Write down the lines exactly as they appear, from the one that contains "Choose メールアドレスでログイン button" through the final line of the records, so that both ends are kept and no pictures come along.

**ENTRIES SHOWN**.
——
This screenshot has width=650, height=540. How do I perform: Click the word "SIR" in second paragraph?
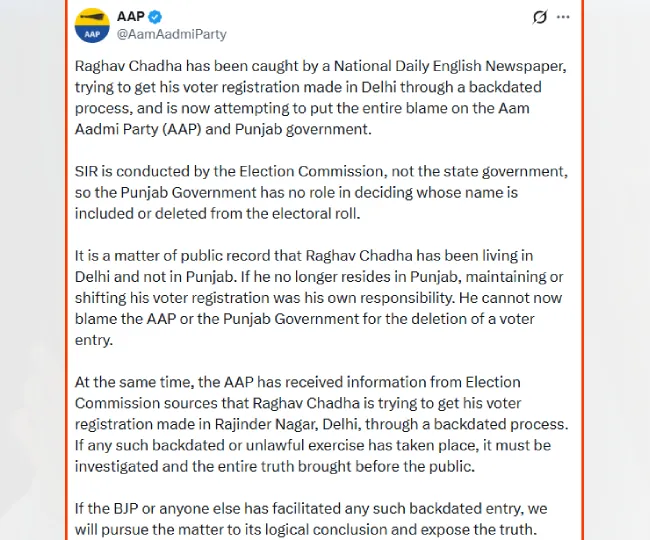(86, 171)
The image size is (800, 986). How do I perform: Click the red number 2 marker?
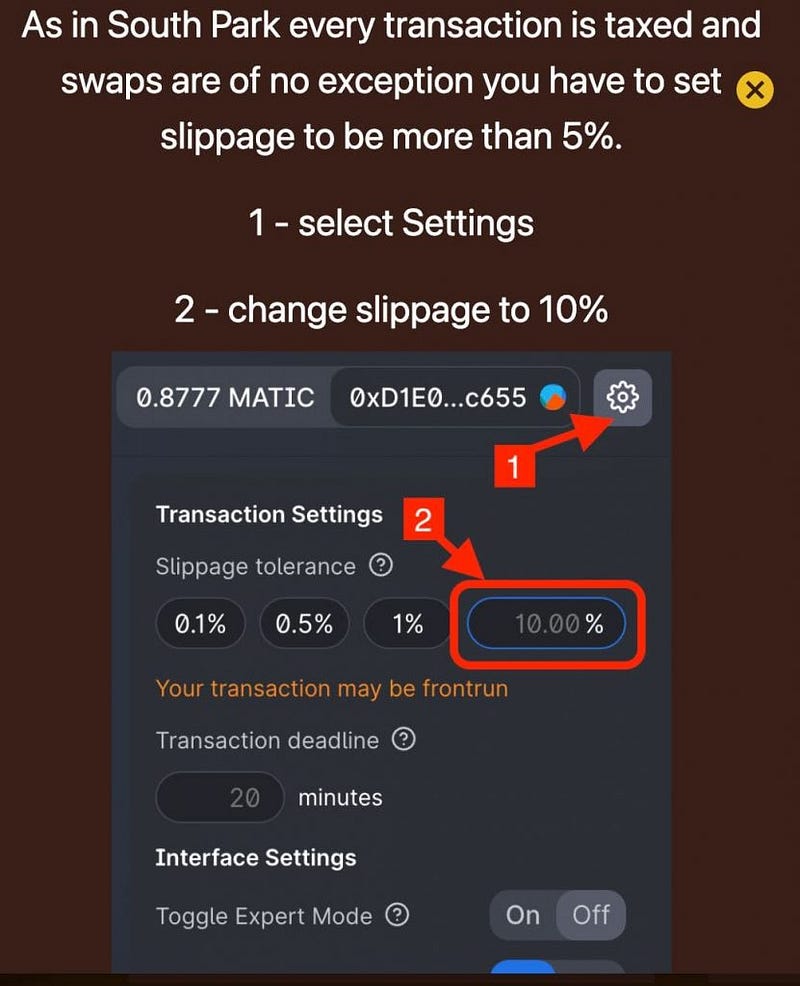click(x=423, y=519)
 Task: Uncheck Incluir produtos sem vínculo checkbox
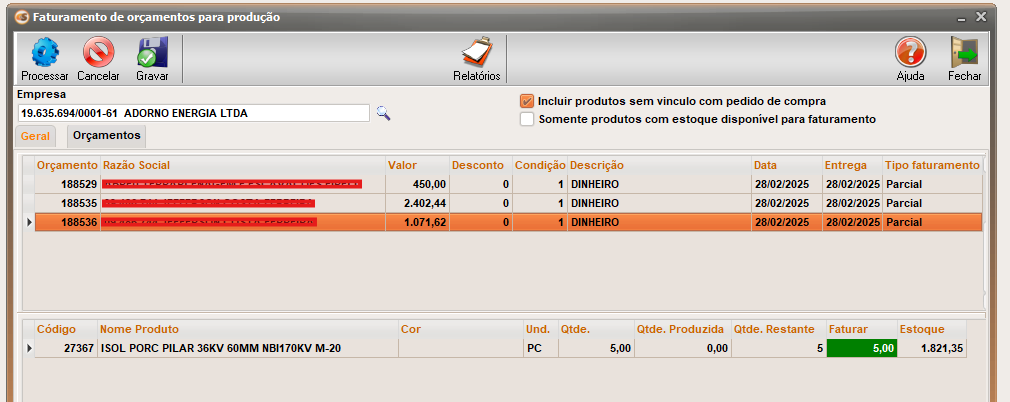527,101
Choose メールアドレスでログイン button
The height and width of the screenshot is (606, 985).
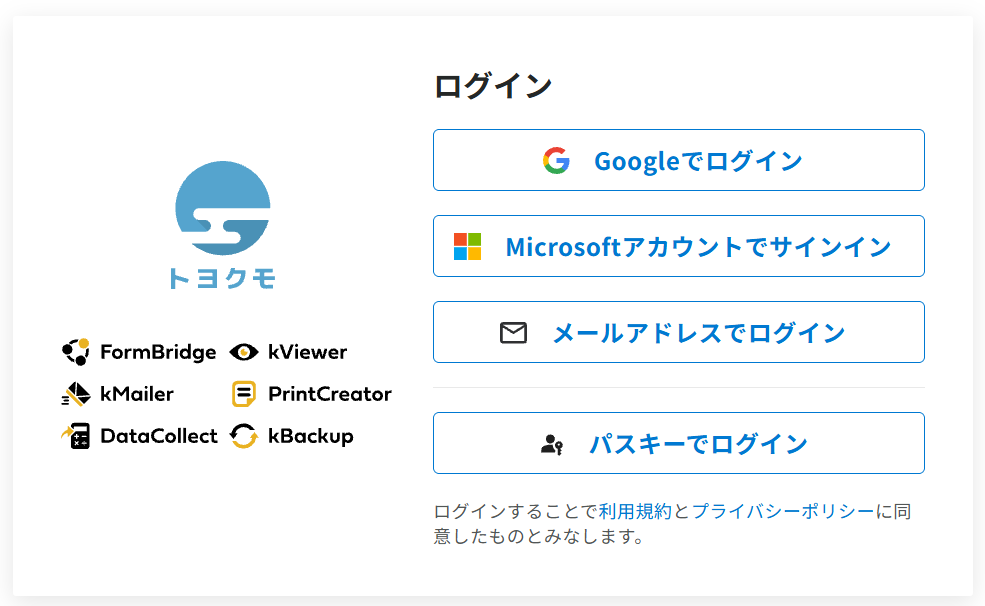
——
**ANSWER SPACE**.
Choose メールアドレスでログイン button
The height and width of the screenshot is (606, 985).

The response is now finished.